Acute lymphoblastic leukemia (ALL) is a molecularly heterogeneous disease originating from clonal proliferation of precursor B-lineage cells. In adults, ALL diagnosis is still associated with a dismal prognosis due to the lack of specific targeted therapies. This study was purposed to investigate the expression of interleukin-2 receptor alpha chain CD25 in the acute B-ALL and its clinical significance, especially following the availability of specific CD25 targeting compounds. Our data suggest that ALL, and, in particular Ph+ ALL, aberrantly express the interleukin-2 receptor alpha chain CD25. Whereas normal B cells display low amounts of CD25, primary ALL cells and ALL cell lines (over)-express CD25. While the high frequency of CD25 on the surface of many different hematological tumor cells has been established and confirmed in our study, there is little investigation focusing on the significance of CD25 expression.
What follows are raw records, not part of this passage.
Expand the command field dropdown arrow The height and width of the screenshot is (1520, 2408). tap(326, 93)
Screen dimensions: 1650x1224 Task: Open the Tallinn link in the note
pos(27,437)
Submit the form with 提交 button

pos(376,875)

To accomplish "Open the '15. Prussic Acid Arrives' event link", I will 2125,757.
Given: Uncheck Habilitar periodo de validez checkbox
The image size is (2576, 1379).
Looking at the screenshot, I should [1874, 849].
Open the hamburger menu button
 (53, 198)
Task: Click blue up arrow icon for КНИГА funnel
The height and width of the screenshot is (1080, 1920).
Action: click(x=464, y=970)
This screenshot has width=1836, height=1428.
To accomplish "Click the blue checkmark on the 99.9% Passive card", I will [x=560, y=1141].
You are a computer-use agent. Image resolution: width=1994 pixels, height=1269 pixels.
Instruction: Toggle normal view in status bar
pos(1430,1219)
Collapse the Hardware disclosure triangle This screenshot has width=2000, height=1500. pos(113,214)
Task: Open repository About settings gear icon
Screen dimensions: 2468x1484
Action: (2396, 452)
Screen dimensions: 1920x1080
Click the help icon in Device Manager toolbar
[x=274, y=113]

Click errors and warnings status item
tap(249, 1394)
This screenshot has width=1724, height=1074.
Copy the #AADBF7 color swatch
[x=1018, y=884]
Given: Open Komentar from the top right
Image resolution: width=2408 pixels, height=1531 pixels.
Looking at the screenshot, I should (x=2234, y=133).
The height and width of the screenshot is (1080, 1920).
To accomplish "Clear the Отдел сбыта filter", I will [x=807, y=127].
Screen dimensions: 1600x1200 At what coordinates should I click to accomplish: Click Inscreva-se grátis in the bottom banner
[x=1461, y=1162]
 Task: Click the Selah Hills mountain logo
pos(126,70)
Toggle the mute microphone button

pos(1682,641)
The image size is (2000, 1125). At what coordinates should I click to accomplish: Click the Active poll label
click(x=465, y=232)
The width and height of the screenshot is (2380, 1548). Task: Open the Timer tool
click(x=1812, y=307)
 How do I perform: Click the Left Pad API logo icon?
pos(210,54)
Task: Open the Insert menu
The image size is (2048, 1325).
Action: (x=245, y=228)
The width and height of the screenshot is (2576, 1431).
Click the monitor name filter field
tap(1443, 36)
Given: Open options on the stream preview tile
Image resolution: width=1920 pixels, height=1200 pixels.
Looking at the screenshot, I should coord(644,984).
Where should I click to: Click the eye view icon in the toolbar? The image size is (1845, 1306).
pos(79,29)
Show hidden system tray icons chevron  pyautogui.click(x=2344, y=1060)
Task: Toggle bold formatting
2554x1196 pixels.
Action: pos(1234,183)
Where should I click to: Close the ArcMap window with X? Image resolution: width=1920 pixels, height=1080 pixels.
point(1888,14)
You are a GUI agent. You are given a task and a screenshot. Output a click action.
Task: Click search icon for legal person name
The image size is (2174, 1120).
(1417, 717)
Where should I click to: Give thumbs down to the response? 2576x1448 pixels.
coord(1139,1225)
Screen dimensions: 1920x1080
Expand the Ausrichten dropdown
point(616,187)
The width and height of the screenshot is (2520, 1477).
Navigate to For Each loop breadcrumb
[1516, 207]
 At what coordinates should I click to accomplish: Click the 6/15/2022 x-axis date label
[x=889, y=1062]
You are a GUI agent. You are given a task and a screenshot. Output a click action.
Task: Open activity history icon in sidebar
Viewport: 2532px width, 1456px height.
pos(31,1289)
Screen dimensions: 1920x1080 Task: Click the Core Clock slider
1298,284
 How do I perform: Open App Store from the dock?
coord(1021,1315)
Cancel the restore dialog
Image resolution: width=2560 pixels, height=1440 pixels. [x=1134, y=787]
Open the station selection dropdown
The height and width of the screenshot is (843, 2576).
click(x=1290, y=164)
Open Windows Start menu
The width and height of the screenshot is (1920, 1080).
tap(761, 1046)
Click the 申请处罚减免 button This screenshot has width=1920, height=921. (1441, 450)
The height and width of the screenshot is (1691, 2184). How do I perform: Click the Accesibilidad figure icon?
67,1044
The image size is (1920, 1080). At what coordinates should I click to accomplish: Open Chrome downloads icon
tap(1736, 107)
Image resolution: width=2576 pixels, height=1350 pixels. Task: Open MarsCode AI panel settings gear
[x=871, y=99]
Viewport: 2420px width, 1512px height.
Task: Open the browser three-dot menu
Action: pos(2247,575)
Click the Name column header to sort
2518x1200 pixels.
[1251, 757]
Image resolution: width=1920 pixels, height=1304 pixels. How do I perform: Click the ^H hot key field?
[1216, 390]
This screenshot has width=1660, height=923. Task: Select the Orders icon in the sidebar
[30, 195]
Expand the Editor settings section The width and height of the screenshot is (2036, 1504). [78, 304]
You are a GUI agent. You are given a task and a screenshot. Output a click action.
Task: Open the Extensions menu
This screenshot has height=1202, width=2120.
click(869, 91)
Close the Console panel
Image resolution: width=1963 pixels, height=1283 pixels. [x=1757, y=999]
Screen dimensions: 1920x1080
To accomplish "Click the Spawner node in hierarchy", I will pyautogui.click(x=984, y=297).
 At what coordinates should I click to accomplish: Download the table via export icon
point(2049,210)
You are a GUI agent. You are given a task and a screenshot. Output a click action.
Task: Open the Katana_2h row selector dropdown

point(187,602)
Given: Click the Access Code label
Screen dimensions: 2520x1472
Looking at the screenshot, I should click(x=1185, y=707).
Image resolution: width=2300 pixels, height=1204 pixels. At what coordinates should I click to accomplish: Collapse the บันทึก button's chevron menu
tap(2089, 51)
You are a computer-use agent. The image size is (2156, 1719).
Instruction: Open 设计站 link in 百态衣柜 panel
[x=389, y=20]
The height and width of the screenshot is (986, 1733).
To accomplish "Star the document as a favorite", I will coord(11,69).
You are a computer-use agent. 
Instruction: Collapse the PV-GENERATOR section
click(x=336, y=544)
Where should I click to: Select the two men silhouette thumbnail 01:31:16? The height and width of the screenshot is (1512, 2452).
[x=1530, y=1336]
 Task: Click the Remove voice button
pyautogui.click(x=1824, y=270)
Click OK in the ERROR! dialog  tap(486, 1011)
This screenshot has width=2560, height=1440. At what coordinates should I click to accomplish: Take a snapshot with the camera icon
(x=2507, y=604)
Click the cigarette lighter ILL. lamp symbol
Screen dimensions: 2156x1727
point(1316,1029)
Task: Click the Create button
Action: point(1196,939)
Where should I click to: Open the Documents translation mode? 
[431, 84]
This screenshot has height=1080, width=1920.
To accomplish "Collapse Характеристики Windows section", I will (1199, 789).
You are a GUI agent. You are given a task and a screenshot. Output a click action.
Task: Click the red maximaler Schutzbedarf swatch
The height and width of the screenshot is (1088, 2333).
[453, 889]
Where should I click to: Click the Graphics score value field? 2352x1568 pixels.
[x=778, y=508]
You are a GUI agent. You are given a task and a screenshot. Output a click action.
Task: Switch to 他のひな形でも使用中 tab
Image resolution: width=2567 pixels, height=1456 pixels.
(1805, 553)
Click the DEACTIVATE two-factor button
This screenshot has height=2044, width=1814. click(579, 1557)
Indeed, CD25 may be present on ALL cells and enable oncogenic signaling pathways. In such respect, we observed that CD25 silencing in primary cells promotes cell cycle arrest and apoptosis induction. While these data support the rational to target CD25 in cells, ALL cells did not appear to be in vitro sensitive to basiliximab, an antibody able to target the Il2RA, but other investigations are needed to better assess the effects of basiliximab in ALL.